Schlagwortarchiv für: Safari

Garonga Safari Camp – tierische Erlebnisse in der Savanne

Wir sind mitten im Busch in Südafrika, in einem Camp im Makalali Reservat am westlichen Rand des Krüger Nationalparks, im Garonga Safari Camp. In den sechs Bungalow-Zelten, herrlich gelegen an einem ausgetrockneten Flussbett, werden maximal zwölf Gäste mit allem denkbaren Komfort verwöhnt. Perfekten Service bieten 36 Mitarbeiterinnen und Mitarbeiter unter Leitung des alten Haudegens Bernie, der vor vielen Jahren aus England hierherkam und hängen blieb. 

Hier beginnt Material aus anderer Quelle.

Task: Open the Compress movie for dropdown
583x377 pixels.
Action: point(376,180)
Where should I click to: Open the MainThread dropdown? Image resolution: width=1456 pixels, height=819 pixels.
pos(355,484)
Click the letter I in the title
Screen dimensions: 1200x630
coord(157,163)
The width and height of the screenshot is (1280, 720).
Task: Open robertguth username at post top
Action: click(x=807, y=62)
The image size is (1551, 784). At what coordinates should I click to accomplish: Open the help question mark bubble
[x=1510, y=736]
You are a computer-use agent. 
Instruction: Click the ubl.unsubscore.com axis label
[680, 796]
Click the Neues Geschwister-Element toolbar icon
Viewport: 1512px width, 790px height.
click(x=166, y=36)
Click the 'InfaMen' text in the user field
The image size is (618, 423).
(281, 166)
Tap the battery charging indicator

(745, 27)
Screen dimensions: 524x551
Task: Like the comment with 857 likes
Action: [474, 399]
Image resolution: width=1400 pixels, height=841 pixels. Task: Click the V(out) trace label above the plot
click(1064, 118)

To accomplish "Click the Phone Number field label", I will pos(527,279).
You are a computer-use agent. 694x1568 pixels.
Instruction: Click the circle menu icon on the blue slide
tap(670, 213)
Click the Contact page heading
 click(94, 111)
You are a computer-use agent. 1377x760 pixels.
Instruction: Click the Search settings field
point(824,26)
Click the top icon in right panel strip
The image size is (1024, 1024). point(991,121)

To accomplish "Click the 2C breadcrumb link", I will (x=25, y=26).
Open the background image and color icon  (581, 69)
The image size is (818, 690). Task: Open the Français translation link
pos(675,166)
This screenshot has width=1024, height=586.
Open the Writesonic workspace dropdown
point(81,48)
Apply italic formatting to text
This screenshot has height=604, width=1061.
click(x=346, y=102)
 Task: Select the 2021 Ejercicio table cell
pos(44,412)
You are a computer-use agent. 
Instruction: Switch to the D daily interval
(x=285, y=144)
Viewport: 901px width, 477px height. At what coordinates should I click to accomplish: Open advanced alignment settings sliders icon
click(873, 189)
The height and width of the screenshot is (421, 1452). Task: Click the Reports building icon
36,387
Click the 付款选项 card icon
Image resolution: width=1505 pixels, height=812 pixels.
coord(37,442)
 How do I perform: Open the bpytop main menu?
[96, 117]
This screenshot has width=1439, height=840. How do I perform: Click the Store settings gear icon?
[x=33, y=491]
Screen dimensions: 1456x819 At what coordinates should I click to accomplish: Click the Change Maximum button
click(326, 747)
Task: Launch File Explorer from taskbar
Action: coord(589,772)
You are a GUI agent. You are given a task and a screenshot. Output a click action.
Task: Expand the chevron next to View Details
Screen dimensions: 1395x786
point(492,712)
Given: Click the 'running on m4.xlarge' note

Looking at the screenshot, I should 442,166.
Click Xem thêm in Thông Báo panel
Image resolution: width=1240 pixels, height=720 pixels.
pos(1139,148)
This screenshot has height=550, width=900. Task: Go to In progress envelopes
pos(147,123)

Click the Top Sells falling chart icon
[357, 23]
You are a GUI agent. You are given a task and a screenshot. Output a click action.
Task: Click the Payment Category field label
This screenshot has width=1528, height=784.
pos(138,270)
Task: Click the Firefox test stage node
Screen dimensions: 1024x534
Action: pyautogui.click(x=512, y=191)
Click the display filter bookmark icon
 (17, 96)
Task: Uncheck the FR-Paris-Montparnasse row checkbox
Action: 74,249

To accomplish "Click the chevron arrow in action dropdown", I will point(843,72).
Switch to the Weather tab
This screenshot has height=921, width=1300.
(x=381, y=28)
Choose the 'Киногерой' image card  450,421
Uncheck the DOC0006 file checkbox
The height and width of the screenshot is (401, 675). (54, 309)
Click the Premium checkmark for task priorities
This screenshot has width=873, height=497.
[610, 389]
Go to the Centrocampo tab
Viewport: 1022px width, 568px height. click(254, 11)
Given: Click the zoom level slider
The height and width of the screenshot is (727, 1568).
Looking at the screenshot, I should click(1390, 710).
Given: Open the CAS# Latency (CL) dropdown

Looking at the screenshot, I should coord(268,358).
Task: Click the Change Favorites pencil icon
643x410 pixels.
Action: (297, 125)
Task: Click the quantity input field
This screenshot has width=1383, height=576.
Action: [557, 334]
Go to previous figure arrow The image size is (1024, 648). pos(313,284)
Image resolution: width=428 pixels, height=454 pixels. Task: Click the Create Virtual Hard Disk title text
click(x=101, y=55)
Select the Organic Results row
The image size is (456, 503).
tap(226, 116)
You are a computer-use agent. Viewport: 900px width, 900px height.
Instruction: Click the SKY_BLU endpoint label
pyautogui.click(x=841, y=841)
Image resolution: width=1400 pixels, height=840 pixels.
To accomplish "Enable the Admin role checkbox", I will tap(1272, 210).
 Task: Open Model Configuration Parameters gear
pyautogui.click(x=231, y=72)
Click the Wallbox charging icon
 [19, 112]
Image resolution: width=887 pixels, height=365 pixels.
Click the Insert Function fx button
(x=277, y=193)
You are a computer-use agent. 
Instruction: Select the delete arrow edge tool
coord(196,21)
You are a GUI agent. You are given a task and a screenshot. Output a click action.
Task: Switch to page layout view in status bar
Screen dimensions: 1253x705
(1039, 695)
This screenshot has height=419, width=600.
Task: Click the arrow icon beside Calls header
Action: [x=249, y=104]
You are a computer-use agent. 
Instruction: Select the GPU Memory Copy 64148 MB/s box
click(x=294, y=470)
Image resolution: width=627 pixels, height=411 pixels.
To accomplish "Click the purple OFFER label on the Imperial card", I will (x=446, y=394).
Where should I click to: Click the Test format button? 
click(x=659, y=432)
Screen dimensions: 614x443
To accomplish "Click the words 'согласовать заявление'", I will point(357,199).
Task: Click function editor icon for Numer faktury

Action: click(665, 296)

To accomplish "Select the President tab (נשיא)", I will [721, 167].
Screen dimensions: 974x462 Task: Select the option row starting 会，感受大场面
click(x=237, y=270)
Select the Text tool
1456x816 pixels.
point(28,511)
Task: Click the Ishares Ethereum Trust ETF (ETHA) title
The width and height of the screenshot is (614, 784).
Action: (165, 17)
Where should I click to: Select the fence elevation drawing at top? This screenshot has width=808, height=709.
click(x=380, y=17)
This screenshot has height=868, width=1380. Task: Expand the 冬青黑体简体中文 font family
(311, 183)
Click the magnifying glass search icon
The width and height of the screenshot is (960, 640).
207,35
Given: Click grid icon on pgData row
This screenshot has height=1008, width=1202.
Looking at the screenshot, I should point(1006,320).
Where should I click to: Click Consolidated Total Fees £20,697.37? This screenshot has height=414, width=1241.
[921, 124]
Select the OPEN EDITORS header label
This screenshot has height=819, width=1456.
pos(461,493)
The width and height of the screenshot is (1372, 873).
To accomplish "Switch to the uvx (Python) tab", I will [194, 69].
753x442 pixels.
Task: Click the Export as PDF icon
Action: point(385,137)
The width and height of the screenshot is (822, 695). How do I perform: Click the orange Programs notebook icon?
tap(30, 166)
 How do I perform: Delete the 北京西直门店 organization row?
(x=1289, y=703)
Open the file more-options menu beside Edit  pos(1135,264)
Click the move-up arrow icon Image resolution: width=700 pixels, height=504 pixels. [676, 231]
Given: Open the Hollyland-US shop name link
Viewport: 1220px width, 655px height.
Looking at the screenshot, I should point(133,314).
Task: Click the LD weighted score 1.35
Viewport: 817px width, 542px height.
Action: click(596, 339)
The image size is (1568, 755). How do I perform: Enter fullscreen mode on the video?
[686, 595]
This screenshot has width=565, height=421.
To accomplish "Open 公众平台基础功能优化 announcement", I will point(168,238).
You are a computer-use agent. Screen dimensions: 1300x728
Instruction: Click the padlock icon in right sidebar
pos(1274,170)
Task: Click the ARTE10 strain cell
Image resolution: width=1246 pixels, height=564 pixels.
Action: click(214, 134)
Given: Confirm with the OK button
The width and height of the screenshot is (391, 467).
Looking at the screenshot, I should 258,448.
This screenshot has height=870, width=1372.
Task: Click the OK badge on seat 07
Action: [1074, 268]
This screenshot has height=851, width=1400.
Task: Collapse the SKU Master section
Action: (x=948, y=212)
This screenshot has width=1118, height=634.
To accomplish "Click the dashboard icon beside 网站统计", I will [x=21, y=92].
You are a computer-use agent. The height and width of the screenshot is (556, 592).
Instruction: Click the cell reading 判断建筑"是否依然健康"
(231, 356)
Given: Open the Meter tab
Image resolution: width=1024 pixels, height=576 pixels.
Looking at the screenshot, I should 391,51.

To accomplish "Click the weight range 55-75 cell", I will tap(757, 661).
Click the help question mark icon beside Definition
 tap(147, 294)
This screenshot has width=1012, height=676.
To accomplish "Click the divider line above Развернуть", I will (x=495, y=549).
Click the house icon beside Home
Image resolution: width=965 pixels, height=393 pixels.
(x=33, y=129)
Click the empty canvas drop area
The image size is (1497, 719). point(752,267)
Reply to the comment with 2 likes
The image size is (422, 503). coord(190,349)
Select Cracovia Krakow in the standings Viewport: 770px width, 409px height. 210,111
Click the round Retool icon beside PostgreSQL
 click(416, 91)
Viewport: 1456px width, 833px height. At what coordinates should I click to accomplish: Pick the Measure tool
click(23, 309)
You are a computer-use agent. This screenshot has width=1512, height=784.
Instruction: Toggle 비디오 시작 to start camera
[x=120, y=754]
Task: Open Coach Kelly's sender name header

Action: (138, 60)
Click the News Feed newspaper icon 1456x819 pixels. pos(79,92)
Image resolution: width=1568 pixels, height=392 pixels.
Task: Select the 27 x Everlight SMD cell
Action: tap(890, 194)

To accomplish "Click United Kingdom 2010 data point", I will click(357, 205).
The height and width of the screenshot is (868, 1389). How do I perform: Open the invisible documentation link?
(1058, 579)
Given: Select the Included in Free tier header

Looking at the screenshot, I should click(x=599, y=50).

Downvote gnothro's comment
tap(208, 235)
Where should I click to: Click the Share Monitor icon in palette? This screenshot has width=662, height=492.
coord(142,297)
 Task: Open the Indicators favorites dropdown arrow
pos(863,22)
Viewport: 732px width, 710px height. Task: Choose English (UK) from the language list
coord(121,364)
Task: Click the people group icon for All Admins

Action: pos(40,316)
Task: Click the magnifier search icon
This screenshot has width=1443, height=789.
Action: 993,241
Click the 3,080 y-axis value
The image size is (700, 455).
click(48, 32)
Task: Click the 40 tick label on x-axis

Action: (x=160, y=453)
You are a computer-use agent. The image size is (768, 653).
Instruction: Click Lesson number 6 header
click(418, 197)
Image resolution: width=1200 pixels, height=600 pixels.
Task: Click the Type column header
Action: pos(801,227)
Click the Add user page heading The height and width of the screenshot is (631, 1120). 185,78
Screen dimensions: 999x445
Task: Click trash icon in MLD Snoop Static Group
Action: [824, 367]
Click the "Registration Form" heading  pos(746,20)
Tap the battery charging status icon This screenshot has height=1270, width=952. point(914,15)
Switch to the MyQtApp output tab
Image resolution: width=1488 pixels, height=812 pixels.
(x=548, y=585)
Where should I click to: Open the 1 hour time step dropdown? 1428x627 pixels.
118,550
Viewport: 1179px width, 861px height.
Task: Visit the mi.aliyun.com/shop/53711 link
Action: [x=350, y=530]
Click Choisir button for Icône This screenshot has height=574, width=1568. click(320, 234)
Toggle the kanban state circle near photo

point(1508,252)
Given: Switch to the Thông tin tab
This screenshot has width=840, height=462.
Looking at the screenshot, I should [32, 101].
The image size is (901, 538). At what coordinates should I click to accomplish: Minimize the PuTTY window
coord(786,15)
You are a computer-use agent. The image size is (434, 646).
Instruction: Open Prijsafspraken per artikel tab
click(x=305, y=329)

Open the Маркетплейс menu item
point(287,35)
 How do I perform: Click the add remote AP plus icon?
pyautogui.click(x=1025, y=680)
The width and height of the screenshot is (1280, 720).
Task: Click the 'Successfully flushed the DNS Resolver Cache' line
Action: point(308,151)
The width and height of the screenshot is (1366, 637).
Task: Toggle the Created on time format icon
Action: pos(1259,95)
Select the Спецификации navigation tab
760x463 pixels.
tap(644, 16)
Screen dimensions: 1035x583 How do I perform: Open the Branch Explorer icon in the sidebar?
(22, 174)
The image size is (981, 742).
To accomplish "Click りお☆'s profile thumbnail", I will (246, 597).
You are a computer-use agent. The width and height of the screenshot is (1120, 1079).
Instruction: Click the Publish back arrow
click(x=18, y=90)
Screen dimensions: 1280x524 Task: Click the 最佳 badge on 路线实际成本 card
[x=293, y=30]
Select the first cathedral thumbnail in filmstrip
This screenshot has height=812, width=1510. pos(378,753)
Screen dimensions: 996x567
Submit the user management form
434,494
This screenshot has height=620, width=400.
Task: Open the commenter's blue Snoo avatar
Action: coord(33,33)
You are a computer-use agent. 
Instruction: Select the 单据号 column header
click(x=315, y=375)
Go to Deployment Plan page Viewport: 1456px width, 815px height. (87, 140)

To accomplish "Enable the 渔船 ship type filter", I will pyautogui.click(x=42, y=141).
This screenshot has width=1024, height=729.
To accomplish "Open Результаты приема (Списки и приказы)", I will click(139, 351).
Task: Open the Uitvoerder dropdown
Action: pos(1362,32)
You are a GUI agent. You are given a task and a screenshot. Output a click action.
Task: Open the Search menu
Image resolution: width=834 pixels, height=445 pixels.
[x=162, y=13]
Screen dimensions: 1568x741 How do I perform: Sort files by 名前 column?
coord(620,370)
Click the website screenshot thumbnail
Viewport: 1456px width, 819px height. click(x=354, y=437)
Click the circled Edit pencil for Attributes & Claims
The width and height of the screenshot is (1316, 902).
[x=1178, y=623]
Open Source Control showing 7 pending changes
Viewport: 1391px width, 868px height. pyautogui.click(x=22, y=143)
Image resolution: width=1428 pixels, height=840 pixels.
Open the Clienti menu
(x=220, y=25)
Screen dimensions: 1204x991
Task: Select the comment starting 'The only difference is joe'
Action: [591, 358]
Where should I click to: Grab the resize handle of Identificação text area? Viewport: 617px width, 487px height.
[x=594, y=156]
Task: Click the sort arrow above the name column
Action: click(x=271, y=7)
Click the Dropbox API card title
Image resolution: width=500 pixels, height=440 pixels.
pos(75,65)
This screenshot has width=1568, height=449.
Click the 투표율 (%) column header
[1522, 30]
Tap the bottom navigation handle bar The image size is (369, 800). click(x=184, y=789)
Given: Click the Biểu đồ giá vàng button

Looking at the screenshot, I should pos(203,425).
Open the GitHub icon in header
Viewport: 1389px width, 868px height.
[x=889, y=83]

Von unserer Terrasse haben wir einen direkten Blick auf ein Wasserloch, an dem sich zahlreiche Tiere – Zebras, Giraffen, Gnus, Antilopen und andere Wildtiere – vor allem in den Morgen- und Abendstunden einfinden. Die “Big Five“ – Elefant, Büffel, Nashorn, Löwe und Leopard – kann man auf den Pirschfahrten im offenen Landrover am frühen Morgen und späten Nachmittag hautnah im wahrsten Sinne des Wortes erleben. Deswegen haben wir uns hier auf der Garonga Safari Lodge für ein paar Tage einquartiert.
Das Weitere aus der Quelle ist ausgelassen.